An exponential decay may be fitted by the least squares method to the observed decay in Ekman current amplitude (Fig. 4b). Applying the Ekman solutions [Eqs. (3) and (4)] to the least squares fit gives a decay scale of D_E = 22.1 m and an eddy viscosity of K = 308 cm² s⁻¹. A different and larger Ekman decay scale of D_E = 59.2 m and eddy viscosity K = 2210 cm² s⁻¹ are predicted from the least squares fit of a constant rate of rotation with depth to the spiraling of the Ekman velocity vector (Fig. 4c). The observed time-averaged Ekman spiral is compressed such that the speed decays more rapidly than the current vector rotates with depth.

This order of magnitude discrepancy between the amplitude decay and the rotation rate of mean Ekman currents has also been noted on the few occasions where the Ekman balance has been observed in the open ocean, mostly at Northern Hemisphere midlatitudes (Price et al. 1987; Chereskin and Roemmich 1991; Wijffels et al. 1994; Chereskin 1995; Price and Sundermeyer 1999, hereafter PS99).

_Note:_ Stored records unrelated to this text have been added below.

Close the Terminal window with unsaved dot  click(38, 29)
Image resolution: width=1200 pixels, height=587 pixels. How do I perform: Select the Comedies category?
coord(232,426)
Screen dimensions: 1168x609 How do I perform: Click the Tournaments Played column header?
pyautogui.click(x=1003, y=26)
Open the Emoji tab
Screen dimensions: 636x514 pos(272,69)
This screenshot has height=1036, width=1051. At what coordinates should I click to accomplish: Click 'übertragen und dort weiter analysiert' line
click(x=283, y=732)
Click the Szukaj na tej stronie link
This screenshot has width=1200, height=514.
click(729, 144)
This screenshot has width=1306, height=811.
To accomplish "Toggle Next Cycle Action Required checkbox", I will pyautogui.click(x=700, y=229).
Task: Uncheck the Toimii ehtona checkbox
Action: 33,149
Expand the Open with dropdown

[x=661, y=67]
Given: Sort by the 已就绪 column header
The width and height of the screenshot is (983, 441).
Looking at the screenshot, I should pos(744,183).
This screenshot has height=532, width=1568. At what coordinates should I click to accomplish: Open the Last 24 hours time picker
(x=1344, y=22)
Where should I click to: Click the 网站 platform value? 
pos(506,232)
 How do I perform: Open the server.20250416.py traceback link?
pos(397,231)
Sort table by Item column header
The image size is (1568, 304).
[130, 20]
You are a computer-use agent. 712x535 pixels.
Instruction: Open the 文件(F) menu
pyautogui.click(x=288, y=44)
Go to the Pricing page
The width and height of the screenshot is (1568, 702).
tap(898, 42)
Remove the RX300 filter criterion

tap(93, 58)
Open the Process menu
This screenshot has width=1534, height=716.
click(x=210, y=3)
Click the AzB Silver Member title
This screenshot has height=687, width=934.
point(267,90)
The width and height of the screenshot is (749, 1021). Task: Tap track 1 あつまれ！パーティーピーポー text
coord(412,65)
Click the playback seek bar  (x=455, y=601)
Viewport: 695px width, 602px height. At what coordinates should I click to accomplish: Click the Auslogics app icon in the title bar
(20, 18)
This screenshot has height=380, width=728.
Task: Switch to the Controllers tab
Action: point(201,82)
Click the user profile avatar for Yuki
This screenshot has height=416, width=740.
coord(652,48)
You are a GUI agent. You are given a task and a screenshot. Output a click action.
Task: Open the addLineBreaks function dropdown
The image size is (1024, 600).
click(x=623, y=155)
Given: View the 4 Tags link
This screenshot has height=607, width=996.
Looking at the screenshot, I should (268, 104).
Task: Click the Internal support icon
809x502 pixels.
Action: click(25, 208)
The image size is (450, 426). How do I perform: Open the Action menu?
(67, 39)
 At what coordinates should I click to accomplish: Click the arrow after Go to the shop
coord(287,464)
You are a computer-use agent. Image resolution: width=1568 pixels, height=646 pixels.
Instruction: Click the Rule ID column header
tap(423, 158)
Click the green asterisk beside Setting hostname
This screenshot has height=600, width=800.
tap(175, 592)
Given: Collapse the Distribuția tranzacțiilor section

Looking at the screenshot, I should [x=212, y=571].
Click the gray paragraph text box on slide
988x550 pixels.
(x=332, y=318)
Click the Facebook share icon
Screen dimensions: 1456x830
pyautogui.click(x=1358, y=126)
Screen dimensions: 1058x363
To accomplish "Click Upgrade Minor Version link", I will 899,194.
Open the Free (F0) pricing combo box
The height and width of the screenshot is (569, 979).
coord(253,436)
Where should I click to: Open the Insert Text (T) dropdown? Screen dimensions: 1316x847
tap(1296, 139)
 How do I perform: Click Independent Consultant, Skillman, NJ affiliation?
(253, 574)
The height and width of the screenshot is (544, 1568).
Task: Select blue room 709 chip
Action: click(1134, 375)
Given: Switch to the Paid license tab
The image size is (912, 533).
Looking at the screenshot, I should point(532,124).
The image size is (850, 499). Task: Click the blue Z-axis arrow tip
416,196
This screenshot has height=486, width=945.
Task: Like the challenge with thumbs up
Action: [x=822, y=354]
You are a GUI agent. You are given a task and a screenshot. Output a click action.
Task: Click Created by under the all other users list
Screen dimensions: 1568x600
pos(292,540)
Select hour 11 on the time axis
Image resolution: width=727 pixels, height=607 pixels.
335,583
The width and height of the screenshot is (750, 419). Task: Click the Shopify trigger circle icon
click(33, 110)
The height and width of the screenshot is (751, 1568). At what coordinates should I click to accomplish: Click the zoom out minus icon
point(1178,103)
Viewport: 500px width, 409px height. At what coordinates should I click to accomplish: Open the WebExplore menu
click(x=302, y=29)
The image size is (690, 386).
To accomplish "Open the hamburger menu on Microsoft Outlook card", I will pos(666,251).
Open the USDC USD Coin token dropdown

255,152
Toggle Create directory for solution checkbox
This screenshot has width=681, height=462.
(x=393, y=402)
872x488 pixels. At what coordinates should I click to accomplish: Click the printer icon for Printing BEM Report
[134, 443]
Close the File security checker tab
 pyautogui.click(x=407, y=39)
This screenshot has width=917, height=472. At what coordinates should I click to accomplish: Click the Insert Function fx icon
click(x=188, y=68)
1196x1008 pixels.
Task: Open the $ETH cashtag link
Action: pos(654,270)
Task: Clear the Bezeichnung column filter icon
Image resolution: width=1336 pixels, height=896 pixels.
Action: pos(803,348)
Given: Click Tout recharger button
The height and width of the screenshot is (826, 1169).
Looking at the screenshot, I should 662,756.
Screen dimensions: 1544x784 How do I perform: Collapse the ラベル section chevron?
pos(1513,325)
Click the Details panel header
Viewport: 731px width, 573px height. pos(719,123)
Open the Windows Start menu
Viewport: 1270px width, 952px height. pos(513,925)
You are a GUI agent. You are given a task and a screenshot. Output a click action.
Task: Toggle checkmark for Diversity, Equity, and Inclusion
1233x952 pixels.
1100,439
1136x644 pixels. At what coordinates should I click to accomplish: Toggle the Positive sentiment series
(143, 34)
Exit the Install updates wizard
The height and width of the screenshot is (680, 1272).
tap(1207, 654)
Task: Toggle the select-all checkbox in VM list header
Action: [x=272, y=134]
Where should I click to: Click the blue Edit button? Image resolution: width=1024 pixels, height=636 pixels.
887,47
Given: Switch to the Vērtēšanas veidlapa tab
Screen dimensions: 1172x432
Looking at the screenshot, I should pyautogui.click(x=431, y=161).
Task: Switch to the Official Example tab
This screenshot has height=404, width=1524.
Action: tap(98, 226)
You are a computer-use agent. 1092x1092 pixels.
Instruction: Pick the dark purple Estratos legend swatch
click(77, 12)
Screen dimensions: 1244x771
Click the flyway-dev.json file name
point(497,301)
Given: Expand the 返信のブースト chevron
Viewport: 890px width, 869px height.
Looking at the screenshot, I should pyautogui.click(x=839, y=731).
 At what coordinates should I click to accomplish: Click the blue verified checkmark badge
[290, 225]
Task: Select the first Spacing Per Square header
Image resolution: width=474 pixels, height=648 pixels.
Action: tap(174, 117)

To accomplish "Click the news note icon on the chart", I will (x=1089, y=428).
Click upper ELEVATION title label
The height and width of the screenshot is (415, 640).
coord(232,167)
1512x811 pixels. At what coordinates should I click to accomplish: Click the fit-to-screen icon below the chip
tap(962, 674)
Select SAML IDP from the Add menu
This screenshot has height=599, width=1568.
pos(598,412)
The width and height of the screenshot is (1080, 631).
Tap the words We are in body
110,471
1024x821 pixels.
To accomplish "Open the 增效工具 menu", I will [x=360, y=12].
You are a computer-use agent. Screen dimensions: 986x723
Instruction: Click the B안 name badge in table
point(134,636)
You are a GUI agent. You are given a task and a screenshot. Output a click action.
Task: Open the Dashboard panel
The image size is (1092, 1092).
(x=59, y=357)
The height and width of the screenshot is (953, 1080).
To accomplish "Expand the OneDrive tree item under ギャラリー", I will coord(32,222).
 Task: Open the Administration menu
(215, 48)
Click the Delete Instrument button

In fact, Chereskin (1995) found quite similar values of the D_E (25 and 48 m) and K (274.2 and 1011 cm² s⁻¹) in the California Current, although the Ekman depth there is 48 m, which is deeper than the local mixed layer depth but about half the Ekman depth in Drake Passage. This observed compression of the time-averaged Ekman spiral points to weaknesses in Ekman theory [Eqs. (1)–(3)] that are discussed further in the section on turbulent stress (section 7).

5. Ekman transport

To compute Ekman transport from the observed mean Ekman currents, the observed Ekman spiral is integrated vertically upward from the base of the Ekman layer to the surface [Eq. (1)]. This calculation requires an extrapolation of the observations at 26-m depth to the surface. We chose to assume that the upper 26-m layer moves as a slab with the observed mean 26-m Ekman velocity, as previous observations of Ekman currents have provided evidence for the existence of a slab layer just below the surface (Price et al. 1986; Chereskin and Roemmich 1991; Wijffels et al. 1994). Careful consideration was also given to the calculation of errors that stem from the standard deviation of the observations and from the choice of reference depth (98 m). Calculating observed transport with reference depths of 90 and 116 m provides limits (±r_z) on the error as a result of the reference depth choice, and this may be combined with the standard error (± r_σ = ± σ/312, where σ is the standard deviation of the gridded mean velocity profiles). The choice of reference depth and the standard errors in the observations each contribute about 50% to the total error. The observed Ekman transport (M_x, M_y = 0.18 ± 0.23, 0.81 ± 0.19 m² s⁻¹) is predominantly equatorward with a 95% confidence (± 2r_z² + r_σ²) error ellipse that corresponds to a ∼30% magnitude error and a ∼19° directional error (Fig. 5). More observations would reduce the size of the error ellipse and improve the robustness of the observed transport estimate.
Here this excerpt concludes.